On this day, a couple of days past midseason, Nate Silver talks about how PECOTA only projected the Rays to win 88-90 games this year, an audacious projection that now seems a little lily livered. That’s how good the Rays have been.

My goal here is to shout out about Nate’s analysis, which is excellent, but I have another objective. In Joe Sheehan’s column today he also takes on the Rays. Tucked behind the BP pay wall I can only guess at his overall point, but the tease is apologetic for not getting the Rays analysis right in the preseason.

But, and maybe Joe is being coy here, it was his analysis of the deal for Garza and Bartlett (oh so many months ago) that turned me on to what seemed like the key preseason Rays story. This was a defense that was moving from crap to good, and there would be some pitchers who would benefit.

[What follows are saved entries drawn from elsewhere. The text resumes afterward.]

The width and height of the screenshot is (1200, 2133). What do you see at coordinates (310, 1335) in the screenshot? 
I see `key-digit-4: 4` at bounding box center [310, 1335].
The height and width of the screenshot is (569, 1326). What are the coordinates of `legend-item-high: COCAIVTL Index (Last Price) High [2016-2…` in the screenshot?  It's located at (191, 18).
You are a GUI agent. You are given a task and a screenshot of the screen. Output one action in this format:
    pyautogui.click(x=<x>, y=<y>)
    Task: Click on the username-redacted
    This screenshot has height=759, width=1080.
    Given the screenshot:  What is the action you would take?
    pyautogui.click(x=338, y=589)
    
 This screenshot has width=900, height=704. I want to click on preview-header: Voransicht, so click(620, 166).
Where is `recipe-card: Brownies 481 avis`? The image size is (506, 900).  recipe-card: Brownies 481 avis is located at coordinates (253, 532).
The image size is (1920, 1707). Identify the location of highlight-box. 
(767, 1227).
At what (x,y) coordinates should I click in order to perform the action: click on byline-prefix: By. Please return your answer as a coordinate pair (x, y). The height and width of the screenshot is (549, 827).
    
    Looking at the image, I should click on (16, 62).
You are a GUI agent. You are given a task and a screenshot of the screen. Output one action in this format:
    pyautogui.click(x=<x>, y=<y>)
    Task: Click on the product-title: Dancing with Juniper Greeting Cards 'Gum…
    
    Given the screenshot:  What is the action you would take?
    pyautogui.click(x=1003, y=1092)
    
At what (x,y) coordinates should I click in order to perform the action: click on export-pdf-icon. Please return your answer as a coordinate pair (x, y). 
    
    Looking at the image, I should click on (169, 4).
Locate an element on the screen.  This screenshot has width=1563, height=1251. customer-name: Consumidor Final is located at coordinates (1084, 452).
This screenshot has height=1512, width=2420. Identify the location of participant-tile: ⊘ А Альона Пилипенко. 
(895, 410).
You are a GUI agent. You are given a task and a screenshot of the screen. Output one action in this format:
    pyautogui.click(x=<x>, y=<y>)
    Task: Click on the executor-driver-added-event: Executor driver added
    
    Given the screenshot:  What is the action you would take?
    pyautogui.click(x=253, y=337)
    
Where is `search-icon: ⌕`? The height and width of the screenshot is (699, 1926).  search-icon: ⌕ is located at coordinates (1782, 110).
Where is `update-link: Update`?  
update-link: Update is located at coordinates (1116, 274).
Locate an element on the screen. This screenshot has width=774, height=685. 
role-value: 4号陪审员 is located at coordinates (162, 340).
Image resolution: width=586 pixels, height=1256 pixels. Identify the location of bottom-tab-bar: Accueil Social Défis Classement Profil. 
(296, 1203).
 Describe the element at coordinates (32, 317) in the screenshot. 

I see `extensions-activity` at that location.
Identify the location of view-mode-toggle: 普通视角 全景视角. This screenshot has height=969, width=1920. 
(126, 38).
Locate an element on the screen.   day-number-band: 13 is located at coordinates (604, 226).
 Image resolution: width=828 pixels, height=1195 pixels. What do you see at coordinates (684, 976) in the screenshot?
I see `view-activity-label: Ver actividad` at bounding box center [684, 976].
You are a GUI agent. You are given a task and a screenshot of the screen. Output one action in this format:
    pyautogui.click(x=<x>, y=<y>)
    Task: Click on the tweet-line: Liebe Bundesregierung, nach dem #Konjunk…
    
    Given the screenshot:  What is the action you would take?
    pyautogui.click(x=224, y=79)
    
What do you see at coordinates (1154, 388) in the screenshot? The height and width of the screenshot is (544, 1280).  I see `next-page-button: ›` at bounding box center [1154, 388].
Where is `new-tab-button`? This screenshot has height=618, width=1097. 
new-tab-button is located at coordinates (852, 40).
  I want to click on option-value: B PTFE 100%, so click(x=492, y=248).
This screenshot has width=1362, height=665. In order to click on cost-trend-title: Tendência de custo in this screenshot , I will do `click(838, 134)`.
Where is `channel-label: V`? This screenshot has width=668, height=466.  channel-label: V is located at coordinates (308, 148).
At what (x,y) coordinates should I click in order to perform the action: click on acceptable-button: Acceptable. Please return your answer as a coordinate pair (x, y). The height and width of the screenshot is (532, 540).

Based on that analysis, of Sheehan’s,  I made a bet on Edwin Jackson, a post-hype starter who finished fairly strongly last year, but whose historical ineptitude made him a $2 pickup in the endgame.

There is a ton we don’t know about defense and how it helps and hurts teams, but when a team like the Rays moves from the bottom of the defensive efficiency ratings to the top, and at the same time dramatically reduces the number of runs it allows, it may be time to say that we at least know what works.

Without shorting the shrift of the excellent Nate Silver, I think this defensive shift has been Sheehan’s baby the last few years (at least) and he deserves a lot of credit for seeing what was happening.